EXCERPTED PASSAGE:
Population (2026-01-01)
- • Total: 232
- • Density: 22.3/km^{2} (57.7/sq mi)
- Time zone: UTC+1 (CET)
- • Summer (DST): UTC+2 (CEST)
- Postal code: 394 95
- Website: www.obeckrec.cz

= Křeč =

Křeč is a municipality and village in Pelhřimov District in the Vysočina Region of the Czech Republic. It has about 200 inhabitants.

==Etymology==
The origin of the name is uncertain. The name may be derived from the Proto-Slavic word krk (meaning 'stump') and originated as a designation of a place where trees were cut down so that a settlement could be established, or from the personal names Křeč or Křek.

==Geography==
Křeč is located about 22 km west of Pelhřimov and 47 km west of Jihlava. It lies in the Křemešník Highlands. The highest point is at 670 m above sea level. The Javornička Stream originates in the centre of the village and supplies there a system of several small fishponds.

==History==
The first written mention of Křeč is from 1358. The area was probably inhabited already in the 12th century, but it is not known when the village was founded. In 1435, the Battle of Křeč took place here, the last battle of the Hussite Wars.

==Transport==
The Jindřichův Hradec narrow-gauge railway, leading from Jindřichův Hradec to Obrataň, runs through the eastern part of the municipality. The train station Křeč is located just outside the municipal territory. The railway serves mostly as a tourist attraction.

==Sights==
The main landmark of Křeč is the Church of Saint James the Great. It is a valuable Gothic building with a Romanesque core.

REQUIRED WORK: Transcribe everything in the Křeč passage from "- • Total: 232" down to "about 200 inhabitants.", keeping every word and punctuation mark unchanged.

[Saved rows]
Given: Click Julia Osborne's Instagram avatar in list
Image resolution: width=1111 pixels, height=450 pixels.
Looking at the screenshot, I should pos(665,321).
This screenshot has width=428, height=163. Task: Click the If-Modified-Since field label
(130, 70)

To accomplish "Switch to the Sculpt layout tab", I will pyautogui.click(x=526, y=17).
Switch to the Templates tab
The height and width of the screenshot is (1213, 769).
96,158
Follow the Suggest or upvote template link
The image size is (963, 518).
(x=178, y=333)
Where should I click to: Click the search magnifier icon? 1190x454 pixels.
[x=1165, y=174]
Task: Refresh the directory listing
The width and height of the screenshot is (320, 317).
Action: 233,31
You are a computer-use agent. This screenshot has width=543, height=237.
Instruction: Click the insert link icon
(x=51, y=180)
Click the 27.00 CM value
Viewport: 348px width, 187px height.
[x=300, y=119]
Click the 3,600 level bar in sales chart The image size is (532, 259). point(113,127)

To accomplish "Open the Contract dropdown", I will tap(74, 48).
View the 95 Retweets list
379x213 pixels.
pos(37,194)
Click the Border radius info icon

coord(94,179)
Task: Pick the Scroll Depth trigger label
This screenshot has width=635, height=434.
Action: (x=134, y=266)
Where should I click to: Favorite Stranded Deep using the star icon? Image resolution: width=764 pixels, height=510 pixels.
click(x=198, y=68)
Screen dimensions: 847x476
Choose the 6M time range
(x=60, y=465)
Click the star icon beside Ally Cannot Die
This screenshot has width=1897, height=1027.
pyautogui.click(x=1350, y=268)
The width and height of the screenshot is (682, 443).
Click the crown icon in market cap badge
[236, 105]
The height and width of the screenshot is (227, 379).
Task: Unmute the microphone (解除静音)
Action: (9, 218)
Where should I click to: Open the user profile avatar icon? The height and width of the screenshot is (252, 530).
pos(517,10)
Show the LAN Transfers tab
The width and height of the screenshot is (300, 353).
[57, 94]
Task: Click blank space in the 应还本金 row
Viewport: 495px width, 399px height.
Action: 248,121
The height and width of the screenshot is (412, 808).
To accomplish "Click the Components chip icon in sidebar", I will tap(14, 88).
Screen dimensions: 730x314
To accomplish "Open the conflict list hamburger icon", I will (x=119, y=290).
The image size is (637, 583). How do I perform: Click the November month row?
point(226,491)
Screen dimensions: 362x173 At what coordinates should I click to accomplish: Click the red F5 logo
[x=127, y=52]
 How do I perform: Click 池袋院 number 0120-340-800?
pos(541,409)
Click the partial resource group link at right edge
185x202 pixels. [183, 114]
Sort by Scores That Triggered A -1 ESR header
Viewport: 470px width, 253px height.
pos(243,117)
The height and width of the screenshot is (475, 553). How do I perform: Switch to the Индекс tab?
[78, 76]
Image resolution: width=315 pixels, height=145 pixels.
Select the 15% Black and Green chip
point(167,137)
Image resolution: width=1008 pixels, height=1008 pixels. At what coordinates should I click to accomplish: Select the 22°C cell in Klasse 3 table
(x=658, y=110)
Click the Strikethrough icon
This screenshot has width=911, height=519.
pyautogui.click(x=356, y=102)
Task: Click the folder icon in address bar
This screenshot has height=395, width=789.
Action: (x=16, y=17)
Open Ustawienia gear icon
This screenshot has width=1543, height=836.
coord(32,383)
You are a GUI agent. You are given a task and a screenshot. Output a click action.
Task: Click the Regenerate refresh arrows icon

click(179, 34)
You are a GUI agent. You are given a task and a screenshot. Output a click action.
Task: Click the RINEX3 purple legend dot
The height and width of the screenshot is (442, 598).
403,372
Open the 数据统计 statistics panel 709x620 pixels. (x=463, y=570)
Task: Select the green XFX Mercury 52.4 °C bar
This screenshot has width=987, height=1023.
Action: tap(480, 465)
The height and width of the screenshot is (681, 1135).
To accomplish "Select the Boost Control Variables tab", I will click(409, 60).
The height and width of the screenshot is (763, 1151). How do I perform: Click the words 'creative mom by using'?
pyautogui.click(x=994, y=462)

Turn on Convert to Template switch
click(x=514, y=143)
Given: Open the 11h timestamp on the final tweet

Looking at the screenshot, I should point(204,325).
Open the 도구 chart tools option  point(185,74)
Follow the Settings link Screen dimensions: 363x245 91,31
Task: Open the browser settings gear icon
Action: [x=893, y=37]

ANSWER TO THIS PROBLEM:
- • Total: 232
- • Density: 22.3/km^{2} (57.7/sq mi)
- Time zone: UTC+1 (CET)
- • Summer (DST): UTC+2 (CEST)
- Postal code: 394 95
- Website: www.obeckrec.cz

= Křeč =

Křeč is a municipality and village in Pelhřimov District in the Vysočina Region of the Czech Republic. It has about 200 inhabitants.